◆ **The data**
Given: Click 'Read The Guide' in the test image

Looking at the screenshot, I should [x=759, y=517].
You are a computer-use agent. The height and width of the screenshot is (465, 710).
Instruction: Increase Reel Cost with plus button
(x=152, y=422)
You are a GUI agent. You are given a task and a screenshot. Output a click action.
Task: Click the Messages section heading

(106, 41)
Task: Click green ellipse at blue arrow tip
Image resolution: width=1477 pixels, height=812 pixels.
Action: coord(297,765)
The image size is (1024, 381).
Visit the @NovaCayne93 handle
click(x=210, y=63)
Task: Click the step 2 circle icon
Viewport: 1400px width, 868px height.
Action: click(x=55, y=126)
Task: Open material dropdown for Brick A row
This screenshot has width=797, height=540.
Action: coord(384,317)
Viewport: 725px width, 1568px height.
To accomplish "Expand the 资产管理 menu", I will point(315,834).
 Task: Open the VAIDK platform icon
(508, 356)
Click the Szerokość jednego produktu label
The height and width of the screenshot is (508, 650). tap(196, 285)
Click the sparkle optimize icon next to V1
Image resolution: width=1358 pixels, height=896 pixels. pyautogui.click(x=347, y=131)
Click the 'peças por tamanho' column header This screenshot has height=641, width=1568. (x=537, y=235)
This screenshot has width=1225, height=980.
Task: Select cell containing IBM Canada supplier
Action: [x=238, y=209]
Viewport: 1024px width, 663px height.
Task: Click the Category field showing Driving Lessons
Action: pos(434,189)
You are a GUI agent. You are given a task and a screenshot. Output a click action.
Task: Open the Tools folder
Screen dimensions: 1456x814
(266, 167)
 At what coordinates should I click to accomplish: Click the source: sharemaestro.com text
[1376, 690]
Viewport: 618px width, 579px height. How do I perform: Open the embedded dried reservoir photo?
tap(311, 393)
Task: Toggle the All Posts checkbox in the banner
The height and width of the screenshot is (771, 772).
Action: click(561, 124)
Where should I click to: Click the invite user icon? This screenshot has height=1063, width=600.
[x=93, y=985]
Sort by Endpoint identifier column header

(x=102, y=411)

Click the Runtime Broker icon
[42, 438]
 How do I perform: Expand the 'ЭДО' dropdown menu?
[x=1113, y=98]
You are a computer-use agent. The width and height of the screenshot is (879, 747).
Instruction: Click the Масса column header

◆ **Your task**
Format all the entries above as a Markdown table with two columns, Row and Line. Each line gets its own numbered row, and blank lines are omitted.

◆ **Solution to this task**
| Row | Line |
|---|---|
| 1 | Given: Click 'Read The Guide' in the test image |
| 2 | Looking at the screenshot, I should [x=759, y=517]. |
| 3 | You are a computer-use agent. The height and width of the screenshot is (465, 710). |
| 4 | Instruction: Increase Reel Cost with plus button |
| 5 | (x=152, y=422) |
| 6 | You are a GUI agent. You are given a task and a screenshot. Output a click action. |
| 7 | Task: Click the Messages section heading |
| 8 | (106, 41) |
| 9 | Task: Click green ellipse at blue arrow tip |
| 10 | Image resolution: width=1477 pixels, height=812 pixels. |
| 11 | Action: coord(297,765) |
| 12 | The image size is (1024, 381). |
| 13 | Visit the @NovaCayne93 handle |
| 14 | click(x=210, y=63) |
| 15 | Task: Click the step 2 circle icon |
| 16 | Viewport: 1400px width, 868px height. |
| 17 | Action: click(x=55, y=126) |
| 18 | Task: Open material dropdown for Brick A row |
| 19 | This screenshot has width=797, height=540. |
| 20 | Action: coord(384,317) |
| 21 | Viewport: 725px width, 1568px height. |
| 22 | To accomplish "Expand the 资产管理 menu", I will point(315,834). |
| 23 |  Task: Open the VAIDK platform icon |
| 24 | (508, 356) |
| 25 | Click the Szerokość jednego produktu label |
| 26 | The height and width of the screenshot is (508, 650). tap(196, 285) |
| 27 | Click the sparkle optimize icon next to V1 |
| 28 | Image resolution: width=1358 pixels, height=896 pixels. pyautogui.click(x=347, y=131) |
| 29 | Click the 'peças por tamanho' column header This screenshot has height=641, width=1568. (x=537, y=235) |
| 30 | This screenshot has width=1225, height=980. |
| 31 | Task: Select cell containing IBM Canada supplier |
| 32 | Action: [x=238, y=209] |
| 33 | Viewport: 1024px width, 663px height. |
| 34 | Task: Click the Category field showing Driving Lessons |
| 35 | Action: pos(434,189) |
| 36 | You are a GUI agent. You are given a task and a screenshot. Output a click action. |
| 37 | Task: Open the Tools folder |
| 38 | Screen dimensions: 1456x814 |
| 39 | (266, 167) |
| 40 |  At what coordinates should I click to accomplish: Click the source: sharemaestro.com text |
| 41 | [1376, 690] |
| 42 | Viewport: 618px width, 579px height. How do I perform: Open the embedded dried reservoir photo? |
| 43 | tap(311, 393) |
| 44 | Task: Toggle the All Posts checkbox in the banner |
| 45 | The height and width of the screenshot is (771, 772). |
| 46 | Action: click(561, 124) |
| 47 | Where should I click to: Click the invite user icon? This screenshot has height=1063, width=600. |
| 48 | [x=93, y=985] |
| 49 | Sort by Endpoint identifier column header |
| 50 | (x=102, y=411) |
| 51 | Click the Runtime Broker icon |
| 52 | [42, 438] |
| 53 |  How do I perform: Expand the 'ЭДО' dropdown menu? |
| 54 | [x=1113, y=98] |
| 55 | You are a computer-use agent. The width and height of the screenshot is (879, 747). |
| 56 | Instruction: Click the Масса column header |